Morbid Anatomy.[7]—The abscess is nearly always situated in the central axis of the bone in the region of the ossifying junction, although cases are occasionally met with in which it lies nearer the middle of the shaft. In exceptional cases there is more than one abscess ([Fig. 120]). The tibia is the bone most commonly affected, but the lower end of the femur, or either end of the humerus, may be the seat of the abscess. In the quiescent stage the lesion is represented by a small cavity in the bone, filled with clear serum, and lined by a fibrous membrane which is engaged in forming bone. Around the cavity the bone is sclerosed, and the medullary canal is obliterated. When the infection becomes active, the contents of the cavity are transformed into a greenish-yellow pus from which the staphylococcus can be isolated, and the cavity is lined by a thin film of granulation tissue which erodes the surrounding bone and so causes the abscess to increase in size. If the erosion proceeds uniformly, the cavity is spherical or oval; if it is more active at some points than others, diverticula or tunnels are formed, and one of these may finally erupt through the shell of the bone or into an adjacent joint. Small irregular sequestra are occasionally found within the abscess cavity. In long-standing cases it is common to find extensive obliteration of the medullary canal, and a considerable increase in the girth of the bone.

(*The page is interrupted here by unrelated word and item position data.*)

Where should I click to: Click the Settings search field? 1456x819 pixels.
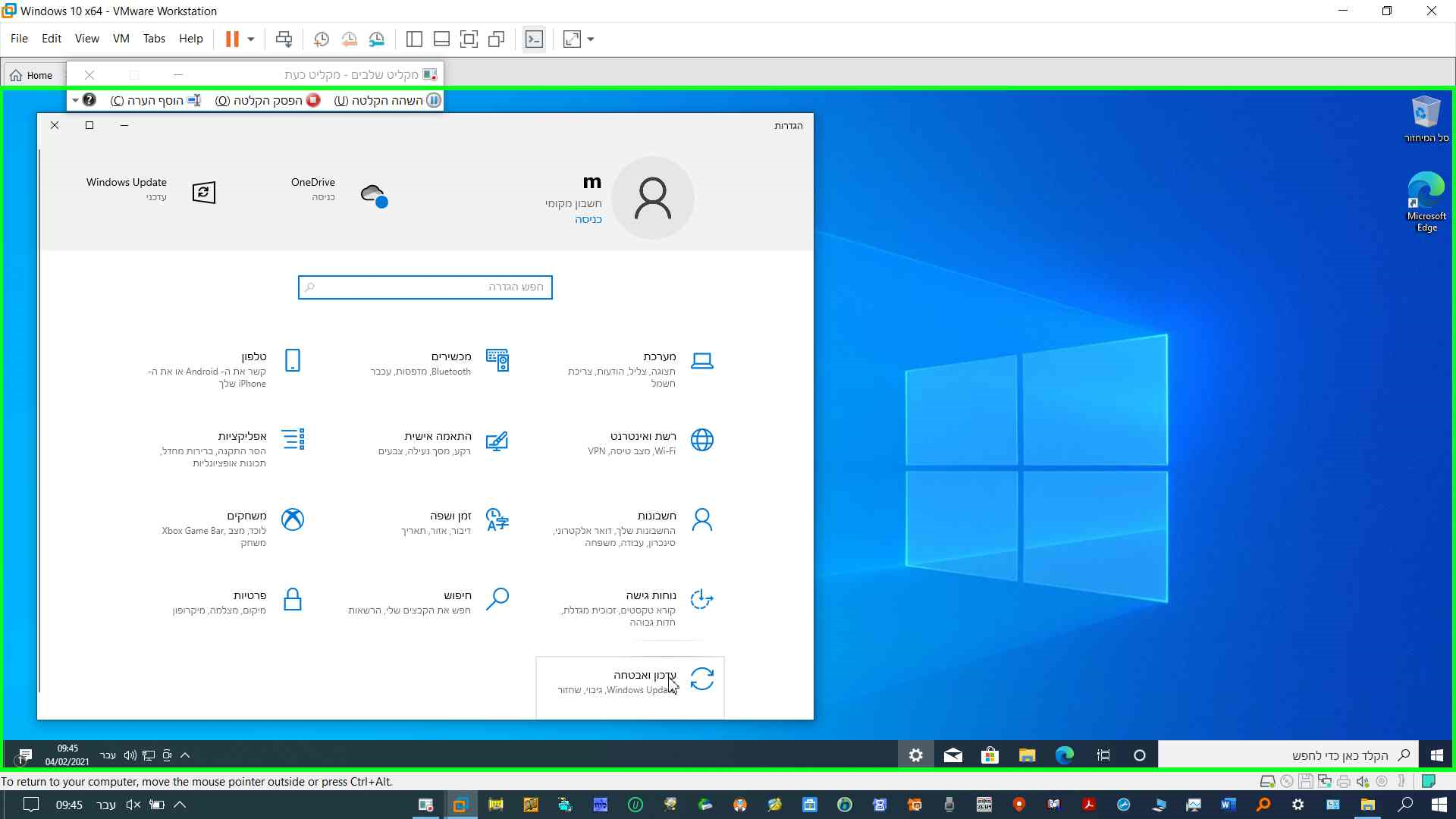coord(425,287)
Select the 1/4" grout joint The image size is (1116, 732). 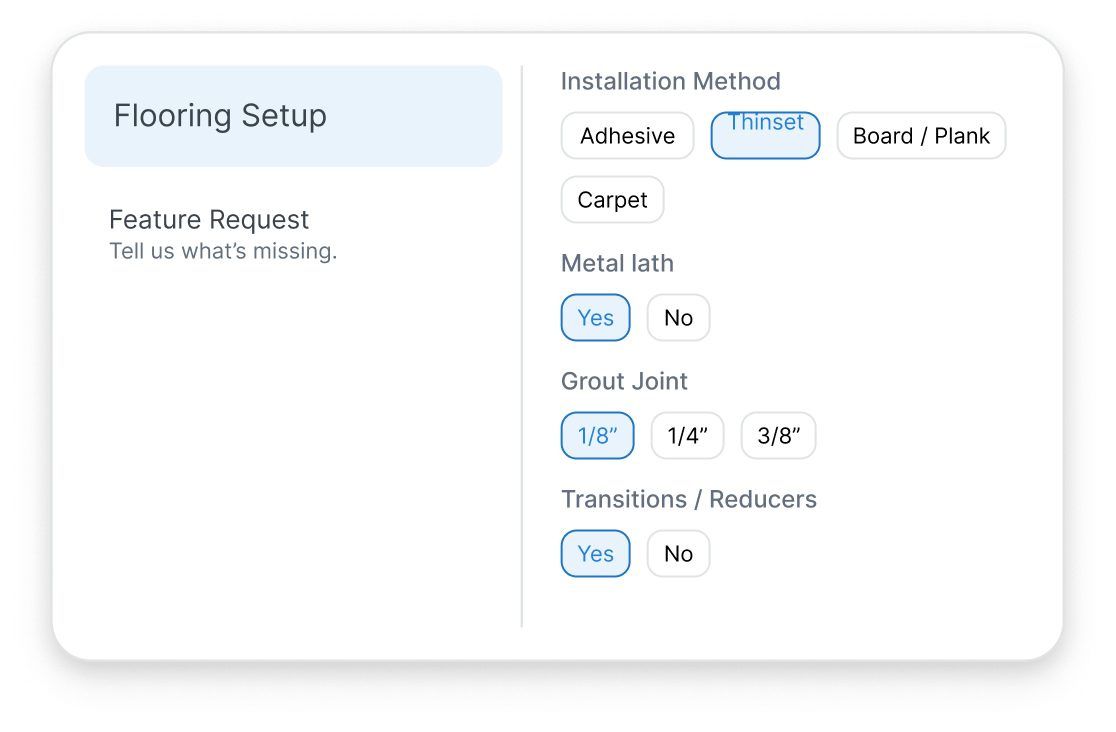(687, 435)

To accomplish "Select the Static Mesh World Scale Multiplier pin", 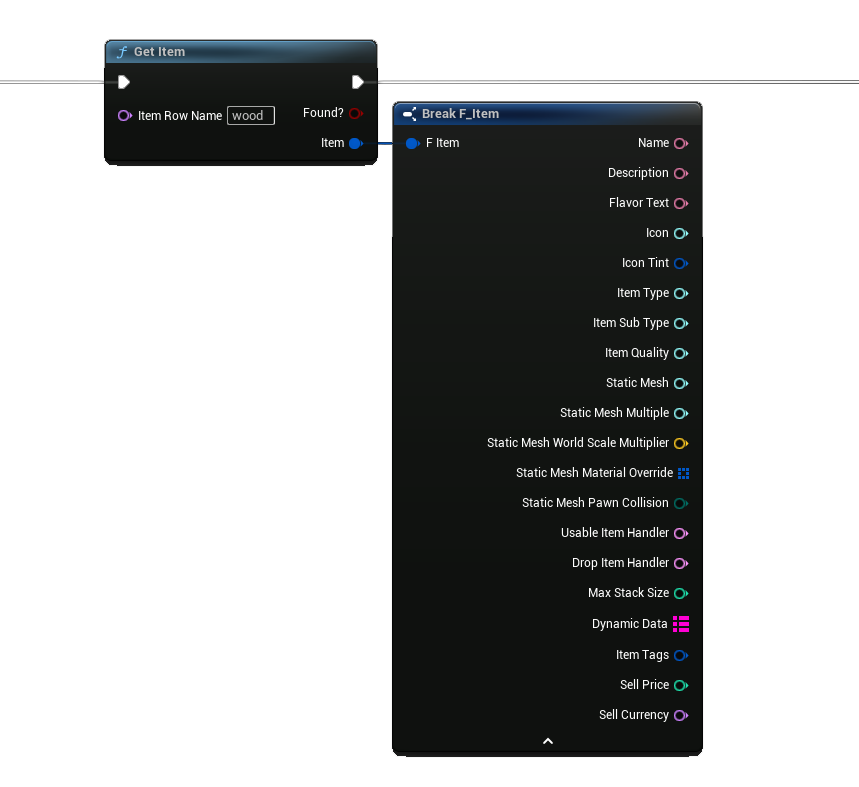I will coord(680,443).
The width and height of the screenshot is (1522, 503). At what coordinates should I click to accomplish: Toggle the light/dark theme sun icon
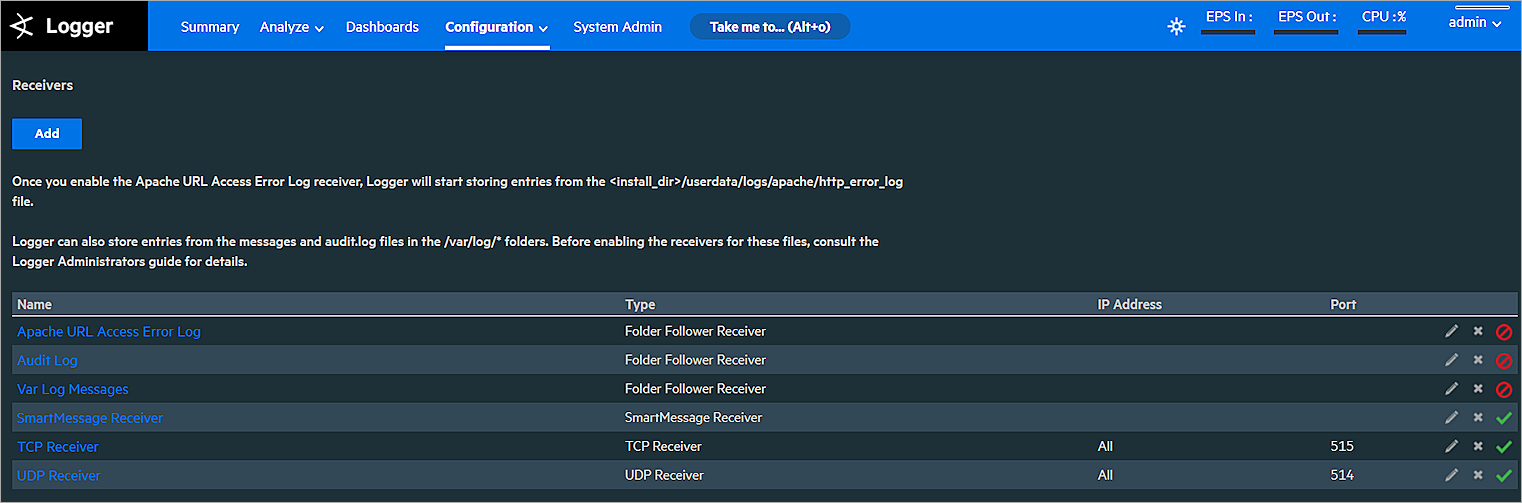(1176, 27)
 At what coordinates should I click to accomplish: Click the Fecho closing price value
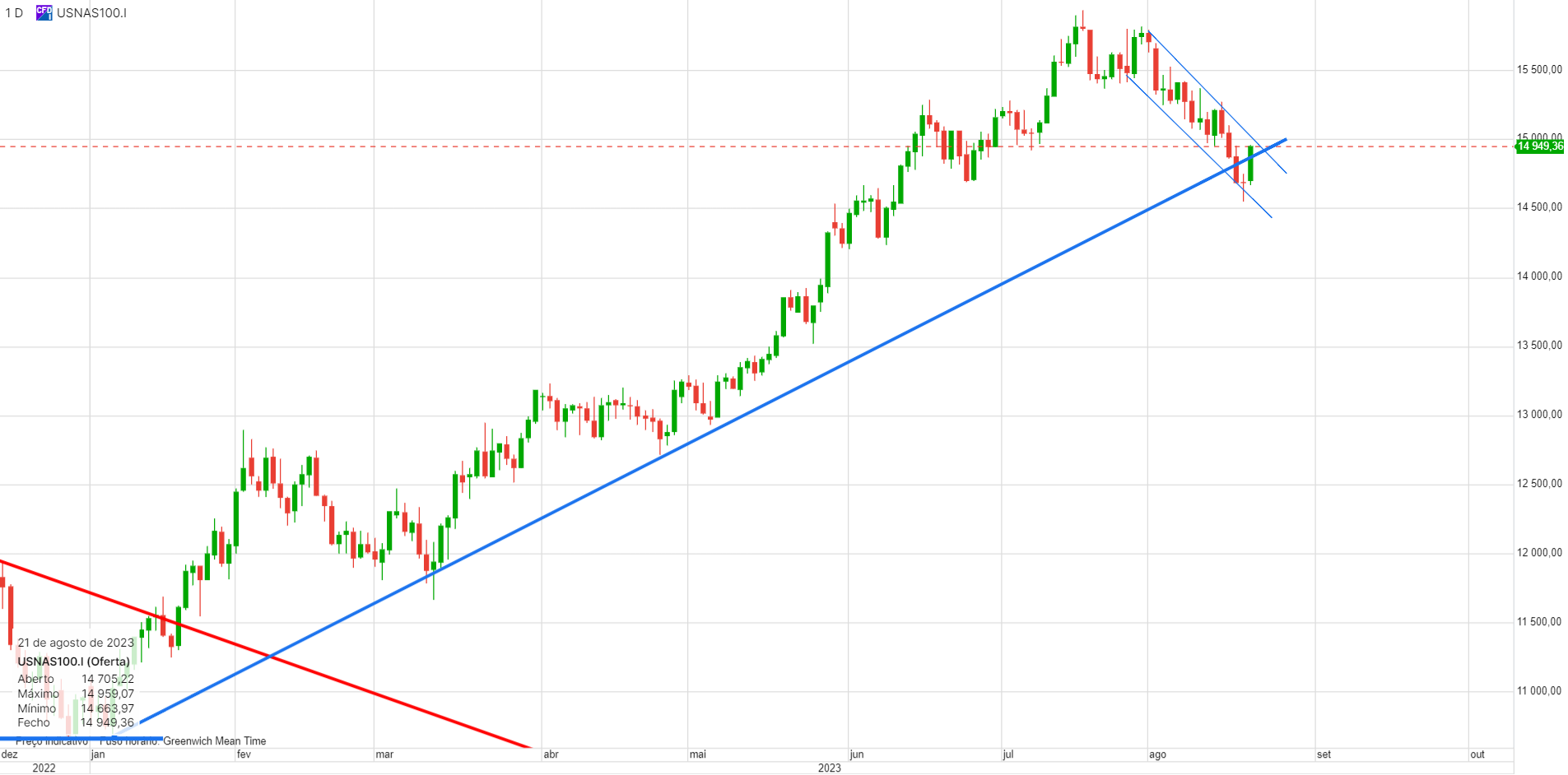pyautogui.click(x=107, y=722)
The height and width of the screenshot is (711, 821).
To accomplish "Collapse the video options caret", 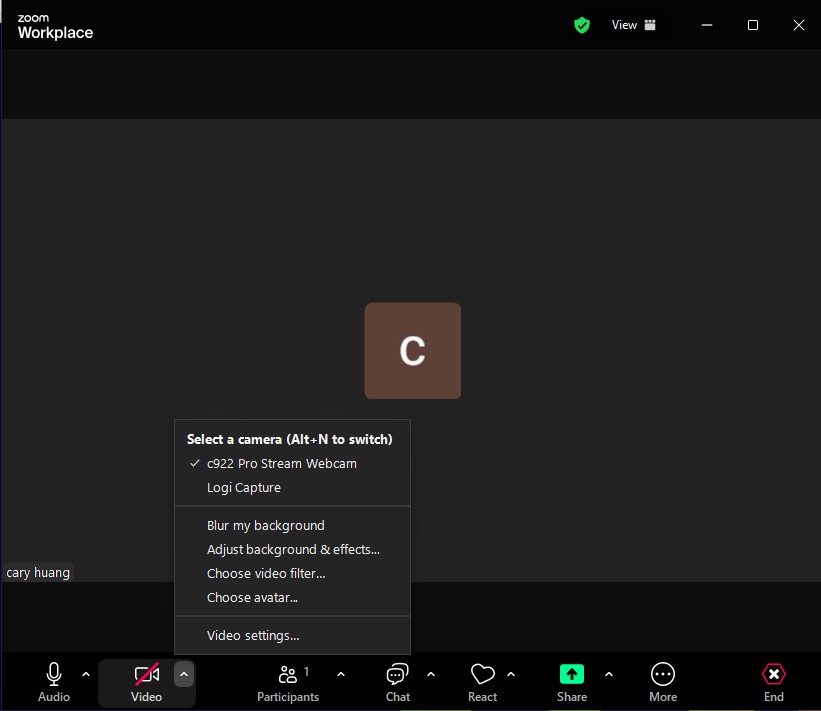I will 183,674.
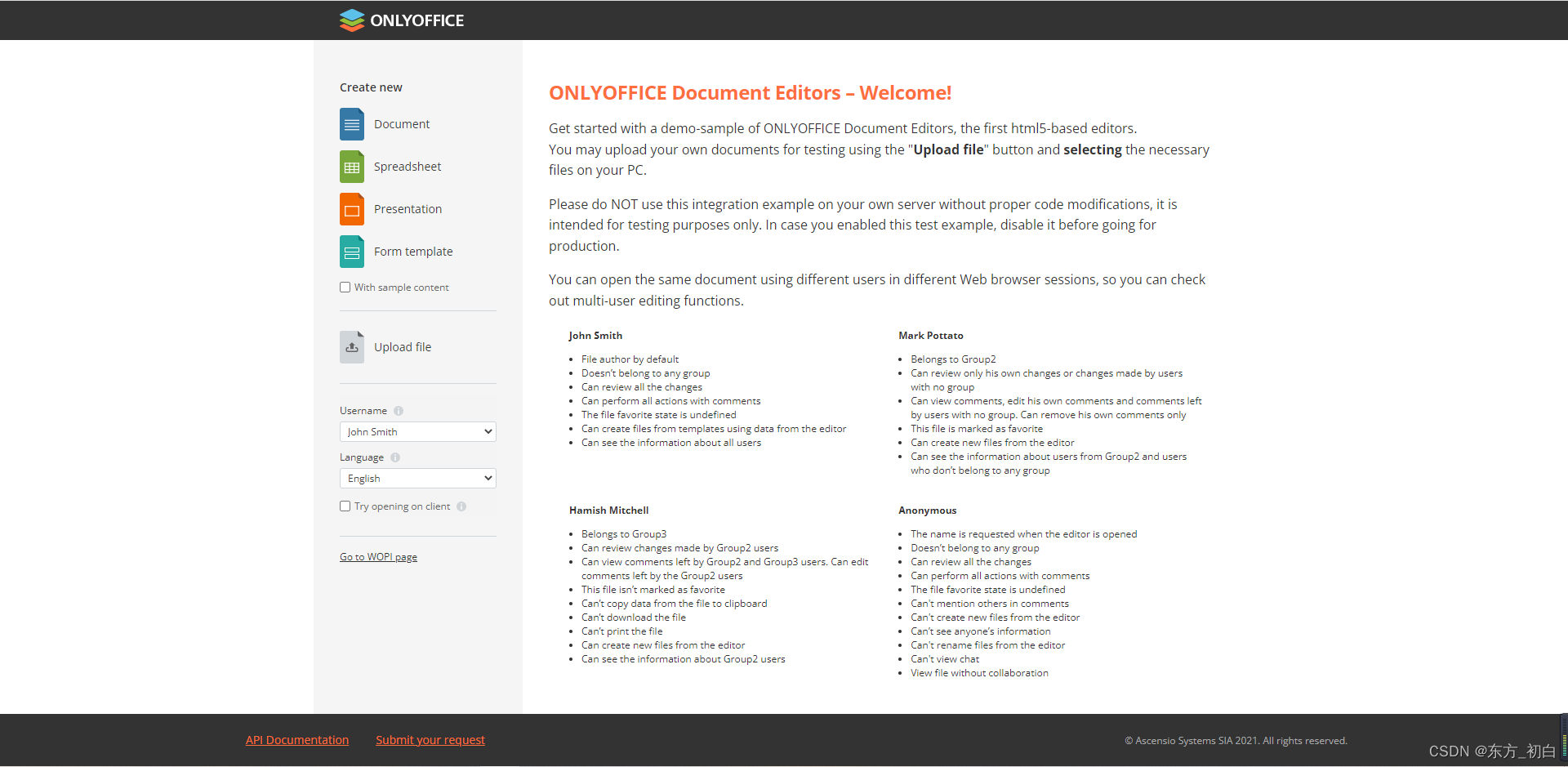Open the API Documentation link
Viewport: 1568px width, 767px height.
(296, 739)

[7] Alexis Thomson, Edin. Med. Journ., 1906.
Fig. 120.—Segment of Tibia resected for Brodie's Abscess. The specimen shows two separate abscesses in the centre of the shaft, the lower one quiescent, the upper one active and increasing in size.
The size of the abscess ranges from that of a cherry to that of a walnut, but specimens in museums show that, if left to Nature, the abscess may attain much greater dimensions.
The affected bone is not only thicker and heavier than normal, but may also be curved or otherwise deformed as a result of the original attack of osteomyelitis.